Task to complete:
How would you render this sentence from the text on telegraph insulators in Spanish: "The insulator should be fixed above, not under the arm which carries it, for when placed underneath, the portion which is covered by the arm does not get washed by rain."?

Document section:
Practical discussion of insulators and how they were used.

By R. S. Culley

[Trade Journal]

Publication: A Handbook of Practical Telegraphy

London, England
vol. 8, p. 139-150, col. 1

344. In the earlier telegraphs great care was taken to protect insulators from rain by wooden roofs; but it was found that such coverings are not only useless, but injurious. They do not themselves insulate, they afford no protection in fogs or continued rain, for then every part becomes equally damp. They harbour spiders, which spin their webs over and among the wires. All coverings hinder the drying of the supports, and prevent the rain- washing off the dust which covers the insulators; for as damp dirt conducts far better than a film of clean rain-water, insulation is often improved by heavy rain.

It is therefore inadvisable to place insulators under railway bridges, or in any situation where they will not be fully exposed, or to cover them with iron hoods, unless as a protection against stone-throwing. When hoods are needed, they should be made with slits to admit rain and wind.

The insulator should be fixed above, not under the arm which carries it, for when placed underneath, the portion which is covered by the arm does not get washed by rain.

345. Complete exposure is most of all desirable on the sea-coast. It is true that a cover may protect an insulator from the direct effect of spray, but during storms the air is impregnated with water holding salt in solution. The next shower washes the salt from the exposed surfaces, but cannot reach the covered portion ; so that the latter retains a coating of salt which remains constantly damp. It is so difficult to obtain good insulation in a line near the sea, that the coast is avoided as much as possible.

346. An insulator of suitable material conducts (practically) entirely by the film of moisture or dirt which adheres to its surface, and obeys the ordinary law of resistance. So that the best insulator is one which has the smallest possible diameter consonant with strength, with the greatest distance between the wire and the bolt or support; and which can, moreover, be maintained in the driest condition in wet weather as regards its inner surface, while exposed freely as regards its outer surface to the cleansing action of rain. It must not depend for insulation on its glaze alone, but the ware must be perfectly nonconducting.


This illustration has not been processed yet.


347. The dice-box or double cone form in which the wire passes through the centre (Fig. 61), and the shackle (Fig. 62), permit the current to escape in two directions, thus doubling the conducting surface, and are in consequence bad insulators. To lessen the loss two shackles are generally fixed together, as in Fig. 62.

Data block:
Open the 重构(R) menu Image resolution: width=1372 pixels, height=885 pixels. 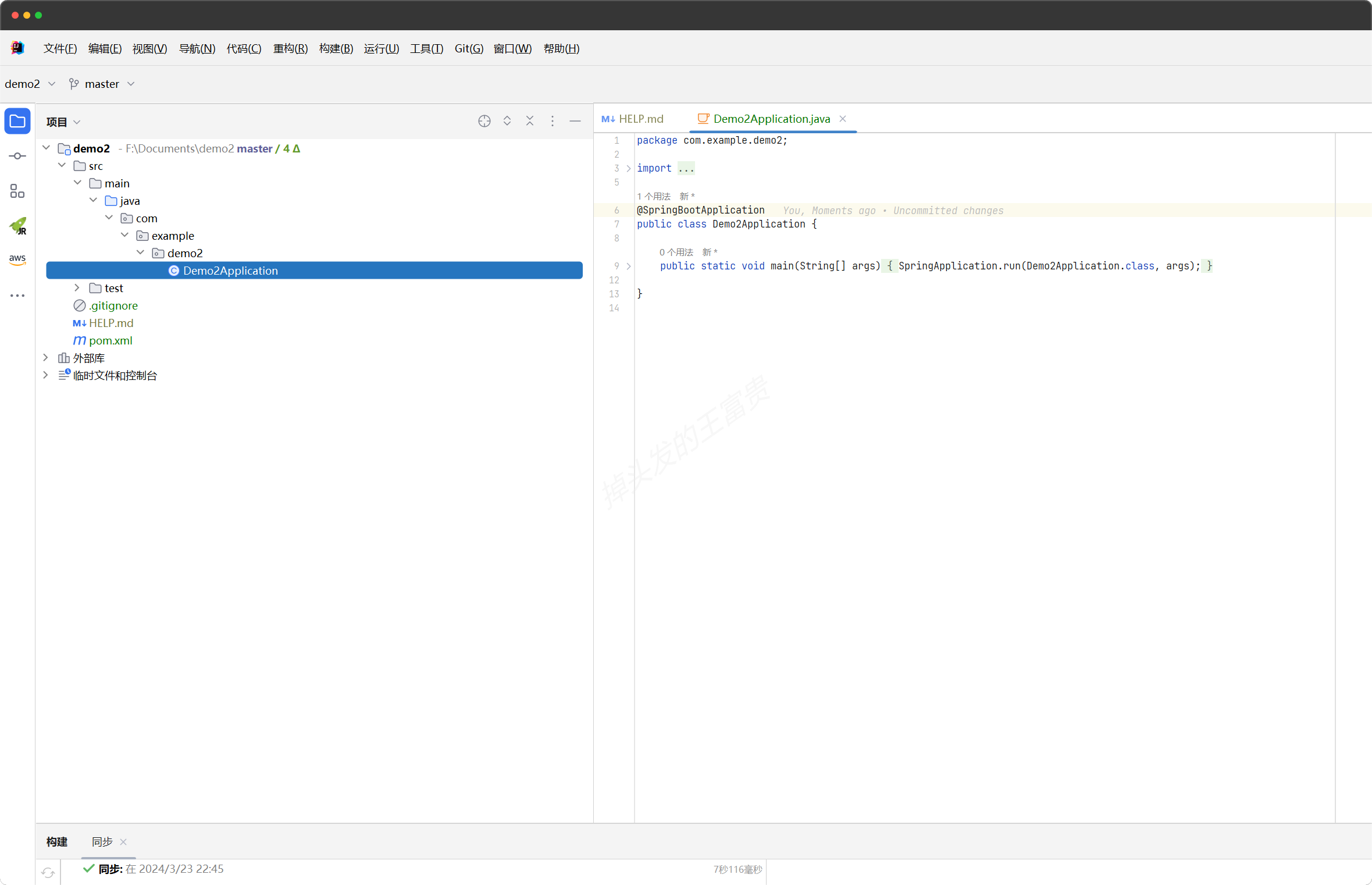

Task solution:
El aislador debe fijarse por encima, y no por debajo, del brazo que lo sostiene, pues cuando se coloca debajo, la parte que queda cubierta por el brazo no es lavada por la lluvia.